On the right was the Army, sensitive to events in neighboring Argentina, well aware of a conservative trend against the crumbling Popular Front.

On the left was the seasoned Chilean Federation of Labor, 300,000 strong, bulwark alike of Communists and Socialists who had helped elect Rios in 1942.

In the middle were the political brokers, mostly Radical Party men like dynamic duelist-boxer Acting President Alfredo Duhalde.
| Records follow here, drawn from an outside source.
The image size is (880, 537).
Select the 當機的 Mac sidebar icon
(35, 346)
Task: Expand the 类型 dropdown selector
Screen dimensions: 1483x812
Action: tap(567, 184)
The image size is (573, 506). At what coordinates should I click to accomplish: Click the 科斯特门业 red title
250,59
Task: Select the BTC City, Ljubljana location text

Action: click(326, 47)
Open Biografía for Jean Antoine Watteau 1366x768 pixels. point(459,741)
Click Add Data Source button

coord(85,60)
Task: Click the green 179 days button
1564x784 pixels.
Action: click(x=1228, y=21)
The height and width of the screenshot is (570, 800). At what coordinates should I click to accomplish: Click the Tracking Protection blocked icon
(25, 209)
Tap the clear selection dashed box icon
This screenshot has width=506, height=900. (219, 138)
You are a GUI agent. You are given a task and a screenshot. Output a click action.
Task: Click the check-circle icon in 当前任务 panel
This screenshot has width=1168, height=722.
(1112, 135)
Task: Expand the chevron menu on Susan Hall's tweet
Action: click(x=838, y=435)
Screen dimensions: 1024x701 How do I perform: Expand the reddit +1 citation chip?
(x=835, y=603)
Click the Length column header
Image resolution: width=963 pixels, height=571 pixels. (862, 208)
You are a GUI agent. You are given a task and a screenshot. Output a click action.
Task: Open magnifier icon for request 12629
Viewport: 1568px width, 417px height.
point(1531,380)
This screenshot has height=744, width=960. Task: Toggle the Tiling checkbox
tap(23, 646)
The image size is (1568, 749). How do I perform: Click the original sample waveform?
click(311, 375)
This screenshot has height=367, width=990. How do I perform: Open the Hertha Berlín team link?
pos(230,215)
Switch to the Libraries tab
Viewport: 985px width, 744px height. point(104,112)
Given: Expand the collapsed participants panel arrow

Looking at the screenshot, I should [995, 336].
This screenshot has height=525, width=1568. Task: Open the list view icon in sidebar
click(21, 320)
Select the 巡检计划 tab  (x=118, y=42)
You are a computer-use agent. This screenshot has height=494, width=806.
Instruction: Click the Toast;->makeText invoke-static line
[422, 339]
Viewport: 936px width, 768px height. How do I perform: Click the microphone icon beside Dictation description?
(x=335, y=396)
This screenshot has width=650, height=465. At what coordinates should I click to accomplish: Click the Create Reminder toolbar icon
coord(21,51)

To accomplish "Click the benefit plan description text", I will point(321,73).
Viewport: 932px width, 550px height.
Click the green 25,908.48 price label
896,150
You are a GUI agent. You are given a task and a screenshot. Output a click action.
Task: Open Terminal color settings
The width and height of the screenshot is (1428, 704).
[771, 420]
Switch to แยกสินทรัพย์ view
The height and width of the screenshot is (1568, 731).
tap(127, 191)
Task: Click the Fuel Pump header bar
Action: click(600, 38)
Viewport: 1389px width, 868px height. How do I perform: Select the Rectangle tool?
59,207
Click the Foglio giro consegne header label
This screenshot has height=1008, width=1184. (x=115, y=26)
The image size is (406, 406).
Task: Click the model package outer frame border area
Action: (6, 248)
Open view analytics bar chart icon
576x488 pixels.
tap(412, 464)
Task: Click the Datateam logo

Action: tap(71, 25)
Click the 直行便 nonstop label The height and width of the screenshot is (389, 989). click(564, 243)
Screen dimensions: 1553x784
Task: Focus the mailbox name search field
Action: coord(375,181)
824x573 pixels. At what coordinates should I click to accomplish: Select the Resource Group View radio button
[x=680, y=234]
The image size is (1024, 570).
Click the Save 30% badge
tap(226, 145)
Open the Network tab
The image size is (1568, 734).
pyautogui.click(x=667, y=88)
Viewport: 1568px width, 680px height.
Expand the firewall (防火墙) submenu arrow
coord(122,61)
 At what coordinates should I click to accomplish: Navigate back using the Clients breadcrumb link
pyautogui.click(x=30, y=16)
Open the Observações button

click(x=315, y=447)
Last month the Duhalde Government, seeking to appease rightist sentiment, cracked down on a strike of Communist-led nitrate workers. Duhalde brought in tough, smooth Vice Admiral Vicente Merino Bielich, boss of the Navy, to serve as Minister of Interior and strong man. Trade unionists, dismayed at such developments, staged a general strike, demonstrated in the streets of Santiago, demanded a government of the left. But labor's solidarity now collapsed. Socialists, offered four portfolios, joined the new Government, denounced the Communists for brewing another general strike. That left the Popular Front in ruins, the Cabinet uneasily balanced with Socialists and militarists, the dominant question of electing a new President still unresolved.

The real problem: Chile's inflated (142% since 1939), low-wage, high-cost economy. Until Chileans met it, there would be more crises, more cabinets.